Heterogeneity in outcome measurement is not unique to dysphagia in HNC. The Core Outcome Measures in Effectiveness Trials (COMET) initiative, launched in 2010, brings together researchers interested in the development and application of ‘core outcome sets’. The COMET databases (see http://www.comet-initiative.org) currently lists 1125 references of planned, ongoing and completed work in core outcome sets, however, there are no listed projects relating to dysphagia. As highlighted by the results of the current study, the number of tools in use, and the diversity of concepts addressed by each tool highlights that leaders in this area also need to embrace the concepts of developing a core outcome measure set for HNC. Whilst the existence of a core set does not preclude the use of other tools for other research purposes, it will help establish a common language through which researchers and clinicians can document the widespread and long-term impacts of dysphagia on patient survivorship. This is an area for future work.

It is acknowledged that limitations exist in the current study. First, it is acknowledged that the inter-rater reliability of ICF coding was quite variable. Though the majority of ratings demonstrated moderate to almost perfect agreements, a small number of ratings had weak levels of agreement. As reported in previous studies, the coding rules were not always sufficient when coding the swallowing measures and allow for too much individual interpretation [22]. In addition, there was some discussion between the two researchers regarding the latent interpretation of several statements in order to be correctly linked. Latent interpretation is common in content analysis and refers to the underlying meaning of a concept [20]. This factor was especially relevant for the concepts swallowing, eating, and drinking. For example, item 13 on the MDADI states “I cough when I try to drink liquids”. In this case, one researcher coded the concepts “cough”—b450, “drink” d560, and “liquids” e1100 whilst the other coded “cough”—b450, “drink” b5105 (swallowing), and “liquids” e1100. The two researchers interpreted the meaning of “drink” differently and had further discussions regarding whether this item on the MDADI was really asking about the “impairment” or the “activity”. Ultimately the researchers met on several occasions to discuss the latent interpretations of these items and consensus was reached during those meetings.

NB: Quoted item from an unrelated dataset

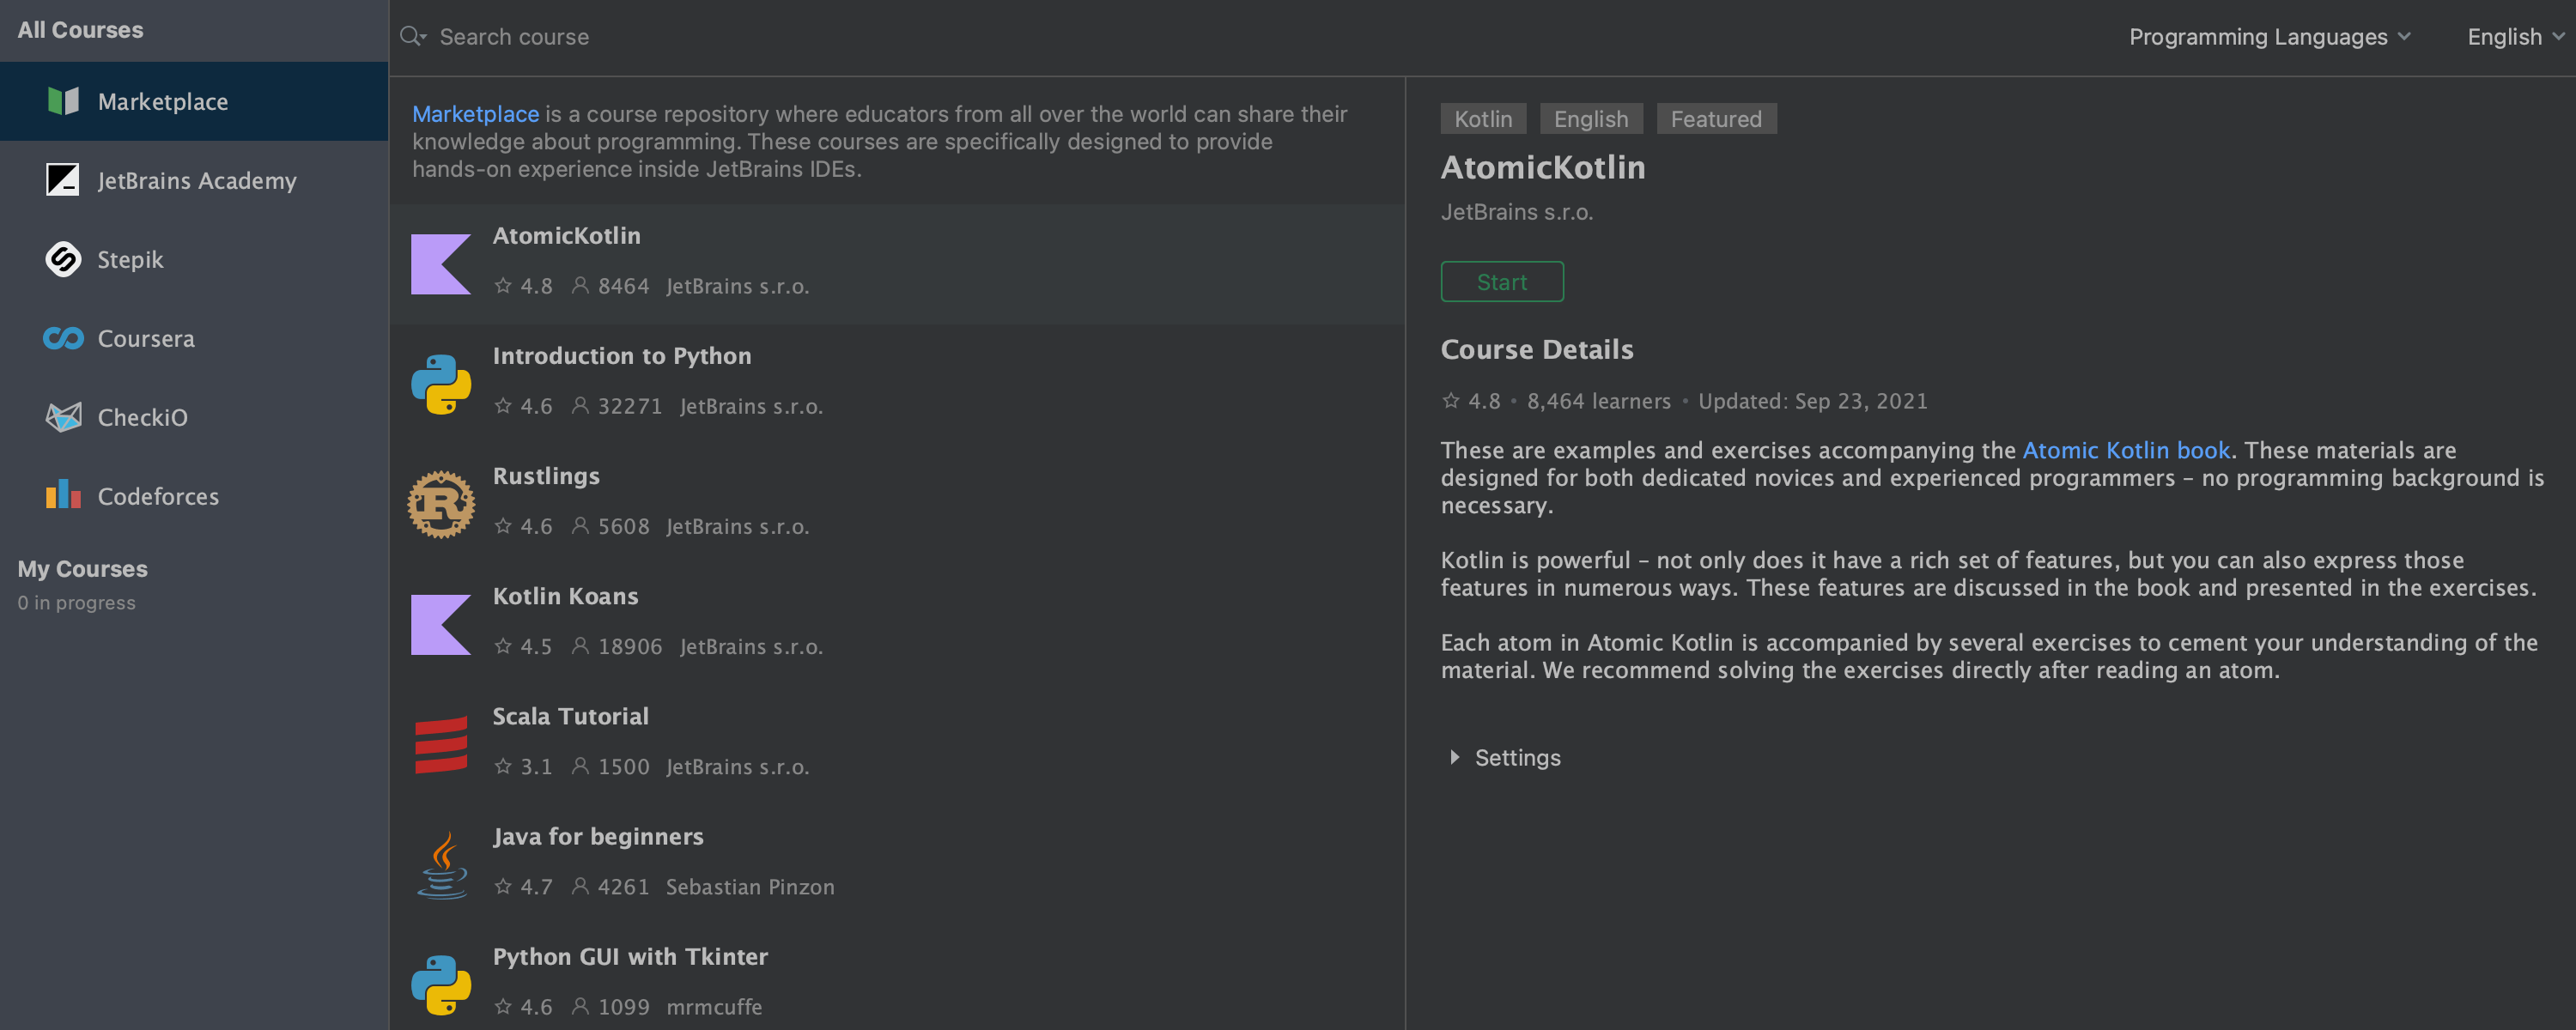
Task: Click the JetBrains Academy logo icon
Action: (x=63, y=180)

It is further acknowledged that only a minimum standard was set for the psychometric properties of the tools included in this review. The authors are very aware of the differences between the level and rigor of psychometric evaluations conducted across the various tools included in this review and encourage researchers and clinicians to also consider the psychometric evaluations when selecting tools for their context. Finally, it is acknowledged that newer tools have been established in the last few years, particularly in the domain of image processing for instrumental assessments. Though these tools did not meet the criteria for inclusion in the current study, they should be considered when defining a core set of outcomes in the future.

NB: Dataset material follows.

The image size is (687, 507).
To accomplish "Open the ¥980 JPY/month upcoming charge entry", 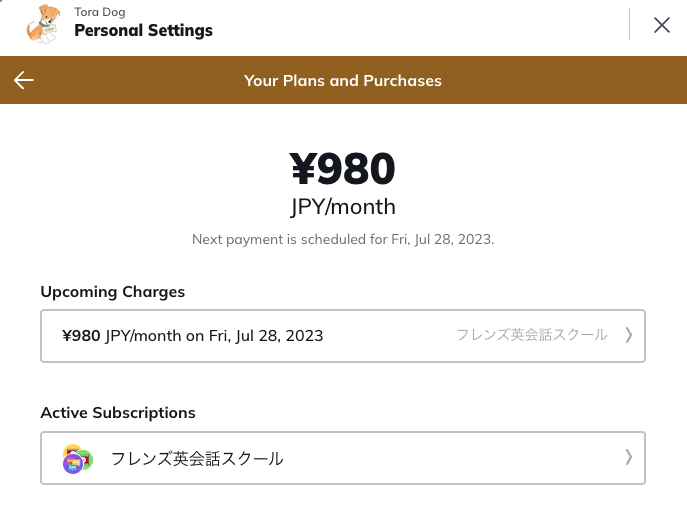I will [192, 336].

In conclusion, this study has confirmed the diversity in outcome measures currently in use to document dysphagia and its impacts following HNC. It has provided insights regarding the depth, breadth, and precision of concepts covered, and demonstrated areas that few tools currently capture, such as environmental factors. This information can be used by clinicians and researchers when selecting instruments for use in dysphagia management to ensure that the instrument chosen covers the area of most concern/interest. Given the large number of measures, there is a need to establish a core outcome set of outcome measures for dysphagia in HNC. In the meantime, researchers and clinicians need to consider not only the psychometric properties, but also the content covered by the tools, to determine whether the tools will provide an accurate and holistic picture of patient functioning post HNC care.